Menjadi asisten pribadi saat ini menurut Taeri tak lain adalah 'kacung' dengan bahasa lebih baik dan gaji lebih besar. Baginya hal itu tak begitu dipermasalahkan kalau membahas tentang uang kembali lagi pada kebutuhan. Mudah saja jika dia sudah tidak mau, tinggal memutuskan keluar. Mengeluh sekali dua kali adalah hal umum. Tapi tahu diri karena apa yang dilakukan akam sesuai dengan yang dia dapatkan.
Jinseok itu benar-benar luar biasa. Patut dikagumi. Bayangannya selama ini seorang boss hanya datang untuk tanda tangan dan lalu pergi bersenang-senang lagi. Namun ketika dia menjadi salah satu orang terdekat Jinseok —dalam pekerjaan— ia tahu bagaimana pria itu benar-benar bekerja keras. Memeriksa laporan dengan begitu tekun juga rekanan yang sekiranya mencurigakan. Jinseok diam-diam memantau semuanya sendiri dan dirinya bisa dibilang dijadikan matanya. Bangtan mendapatkan segalanya bukan hanya karena mereka memang terlagir seperti itu, tapi juga berusaha dan ketekunan.
Hari pertama saja sudah cukup membuat tulang Taeri mau remuk karena tentu dibalik semua sikap luar biasa itu, manusia pasti memiliki sisi lain, apalagi mengingat strata yang tinggi. Bukan bentuk kesemena-menaan tapi memang itu tugasnya selain mengatur jadwal ; menyiapkan dan memastikan makanan atau minuman sesuai keinginan Tuan Kim Jinseok terhormat. Bahkan kalau es batu dalam minuman tidak berjumlah ganjil, Jinseok akan marah. Dengar-dengar dulu asistennya pernah dipecat karena itu. Beruntung Taeri memiliki ingatan yang bagus.
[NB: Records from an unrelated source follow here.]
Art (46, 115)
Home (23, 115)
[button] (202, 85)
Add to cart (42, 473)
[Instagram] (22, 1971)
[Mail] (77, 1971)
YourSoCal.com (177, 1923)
Makan siang Taeri bisa dibilang hilang—tentu bukan dalam arti sebenarnya. Waktu yang dia miliki memang begitu tersita karena pekerjaannya tidak terpaku pada kurun waktu tertentu. Ia bisa saja makan ke kantin sekarang, tapi ada beberapa hal yang membuatnya engga. Pertama ; sunggu sedari tadi tatapan para karyawan padanya sangat mengganggu. Ia mengerti jelas mungkin orang-orang merasa penasaran dengan siapa gerangan wanita yang berhasil berada di sekeliling bos tampannya. Apalagi melihat dirinya jauh dari kriteria 'sangat cantik'. Ia masih ingat beberapa hari lalu bagaimana begitu terpesona dengan sekertaris Jinseok. Cantik secara tidak normal—luar biasa.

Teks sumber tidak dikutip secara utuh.